Although the number of marks required to get a level four has remained constant in science, at 40 out of 100, in maths it has also fallen, from 49 to 45 out of 100.
For KS3 English, pupils need to score only 30 out of 100 to gain a level five, compared to 35 per cent last year. The figures for maths and science also show falls.
But Dr Stobart, a former principal research officer at the QCA who carried out an independent evaluation of the 2001 tests, rejected the claims of manipulation.
He said the reductions reflected the fact that both the content of the tests and their mark schemes were changed this year.

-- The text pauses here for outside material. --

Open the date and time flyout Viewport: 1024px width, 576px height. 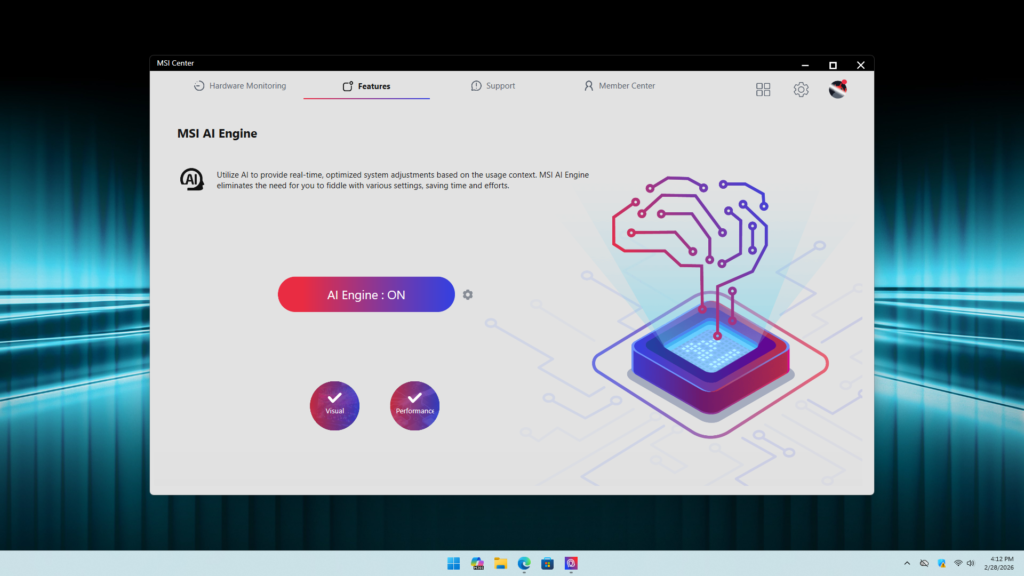pyautogui.click(x=1000, y=563)
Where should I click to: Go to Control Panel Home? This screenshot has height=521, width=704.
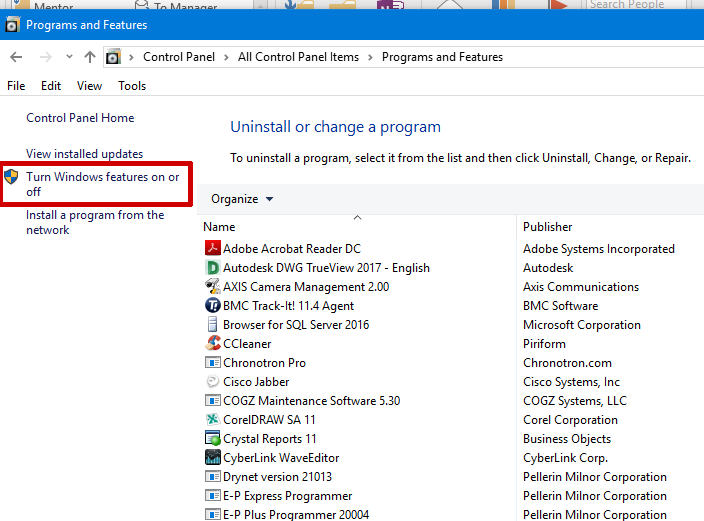coord(80,118)
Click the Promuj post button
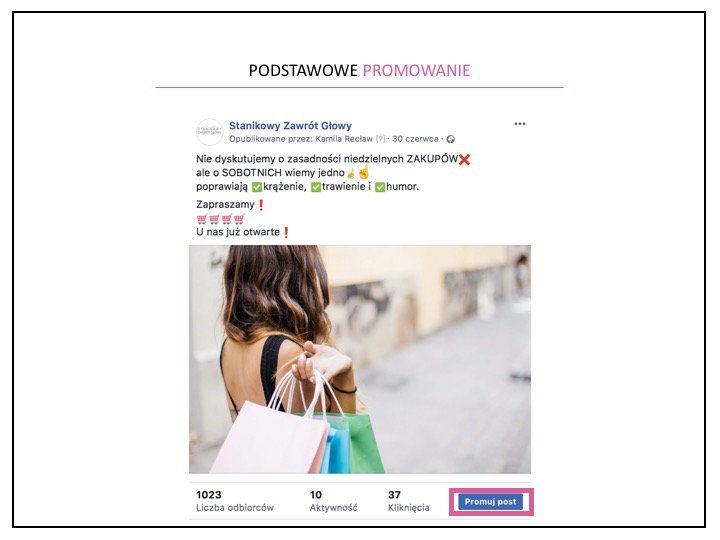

In English at KS3, for example, many schools reported that pupils were confused by being asked to do a piece of writing in the Shakespeare paper without having to refer to any of the Bard's plays.
The KS2 English tests have also been changed, with pupils having to do two pieces of writing rather than one, and being given no choice about what to write, unlike last year. The "pass mark" for writing fell from 31 to 25 out of 50.
Maths and science at both key stages have been changed to emphasise problem-solving.
Dr Stobart said: "Level thresholds move up and down depending on the difficulty. If you change the exam, and make it unfamiliar in some way, the marks tend to go down."
Dr Stobart added that higher-ability pupils were likely to have found it harder to do well in the English tests, in which marks are broken down into a large number of smaller assessment units.
Jackie Bawden, head of testing at the QCA, said that last year, 2,000 pupils had taken this year's tests as well. The new pass marks ensured they would have achieved the same levels in both years.
She said that the Department for Education and Skills had no influence on the threshold-setting process.
Professor Peter Tymms of Durham university, said: "I think the QCA are very serious about maintaining standards. However, it is very surprising that the (KS2 English) threshold has dropped by five points this year, after only one or two point changes in recent years."
Three years ago, Education Secretary David Blunkett was forced to order an inquiry into the KS2 tests amid similar accusations of manipulation.
The inquiry found that the QCA and ministers had not tampered with the tests.